元輔が肥後守として赴任しただけでも現代的にいうなら左遷だと思いますが、「伊勢物語」「古今和歌集」「大和物語」を知っていたとすれば大変な文化の発達に思えます。
印刷技術(書き写しでしょうか?)、流通文化も含めて・・・。
勅撰和歌集撰集の命により、元輔は撰和歌所寄人に任ぜられ、梨壺の五人の一人として『万葉集』の訓読作業や『後撰和歌集』の編纂に当たったともありますね。
これは、きっと肥後守として赴任の前でしょう。
>肥後の「黒髪山」が「龍田山」となり、「立田山」と表記されるようになったのは歌人元輔の想いが込められているのかもしれない。
ひぇー!ですね(汗)
まるで歴史家ほかが集って談義する、「英雄たちの選択」並みな気がしてきました。
>奈良県では「たつた」、熊本県では「たつだ」
ですか!
私の昨日の朝歩きでは、ため池の干された所を歩いている人がいたので、言葉に戸惑いつつ「『いぼり』ませんでしたか?」と尋ねたら、質問の意味は通じたようでしたが即、歩きながら、『いぼる』と検索しましたら博多弁と出てきました。
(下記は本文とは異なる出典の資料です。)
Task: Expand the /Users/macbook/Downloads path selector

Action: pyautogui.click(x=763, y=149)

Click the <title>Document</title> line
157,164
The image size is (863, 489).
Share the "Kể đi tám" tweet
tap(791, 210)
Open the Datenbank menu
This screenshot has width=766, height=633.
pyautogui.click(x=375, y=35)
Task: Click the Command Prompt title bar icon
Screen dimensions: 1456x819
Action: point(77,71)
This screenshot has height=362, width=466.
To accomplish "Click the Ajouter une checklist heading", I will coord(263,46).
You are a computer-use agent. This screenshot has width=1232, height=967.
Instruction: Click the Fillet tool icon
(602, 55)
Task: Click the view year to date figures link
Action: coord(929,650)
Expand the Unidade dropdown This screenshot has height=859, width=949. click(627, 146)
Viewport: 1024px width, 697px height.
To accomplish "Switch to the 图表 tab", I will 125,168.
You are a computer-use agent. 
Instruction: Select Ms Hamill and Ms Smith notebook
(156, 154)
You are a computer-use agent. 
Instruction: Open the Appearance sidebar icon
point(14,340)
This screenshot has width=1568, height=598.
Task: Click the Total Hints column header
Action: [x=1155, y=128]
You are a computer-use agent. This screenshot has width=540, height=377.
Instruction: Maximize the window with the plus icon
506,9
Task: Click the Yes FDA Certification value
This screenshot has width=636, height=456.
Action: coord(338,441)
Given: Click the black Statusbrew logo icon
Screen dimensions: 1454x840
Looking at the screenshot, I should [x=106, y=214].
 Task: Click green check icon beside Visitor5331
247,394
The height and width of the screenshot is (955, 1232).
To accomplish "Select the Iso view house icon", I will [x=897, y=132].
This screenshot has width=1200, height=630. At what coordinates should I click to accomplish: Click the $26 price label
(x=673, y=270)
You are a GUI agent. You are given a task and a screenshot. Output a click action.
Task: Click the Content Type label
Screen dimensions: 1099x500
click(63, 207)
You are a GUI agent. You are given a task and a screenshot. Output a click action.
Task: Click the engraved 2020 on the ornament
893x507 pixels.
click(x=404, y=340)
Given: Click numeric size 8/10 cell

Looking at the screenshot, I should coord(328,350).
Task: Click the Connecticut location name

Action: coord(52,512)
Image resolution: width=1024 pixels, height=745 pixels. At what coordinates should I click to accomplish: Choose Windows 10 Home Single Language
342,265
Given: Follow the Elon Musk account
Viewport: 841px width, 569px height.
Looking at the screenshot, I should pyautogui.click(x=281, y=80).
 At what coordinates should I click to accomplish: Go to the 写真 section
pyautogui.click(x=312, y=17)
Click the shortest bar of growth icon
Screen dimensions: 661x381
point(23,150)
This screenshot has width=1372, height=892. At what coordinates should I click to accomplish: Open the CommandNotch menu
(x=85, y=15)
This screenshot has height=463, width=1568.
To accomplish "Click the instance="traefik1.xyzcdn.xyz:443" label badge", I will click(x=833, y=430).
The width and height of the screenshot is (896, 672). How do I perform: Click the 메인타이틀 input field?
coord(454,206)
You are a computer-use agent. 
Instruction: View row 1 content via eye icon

(「いぼる」は「はまる、埋まる」ことぬかるみに足を取られた時などに使います)
帰宅して生粋の関西人の家内で尋ねると、はじめて聞く言葉だと言われました。
クダクダとピントの外れたコメントですみません。
有難うございました。
平安時代中期に80歳前後で現役というのは凄いですね!
肥後国は延喜式では九州唯一の大国で、全国で14しかない大国の国司をめぐって貴族たちが競っていたらしいので、左遷というわけではないようです。
清原元輔は当時はトップクラスの文化人だったのでしょうから、地名の変更など彼のひと声で「ハハーッ!」てな感じだったのでしょうね!(^^)!
「いぼる」ってブラタモリのどこかの回でタモリさんが言ってませんでしたか?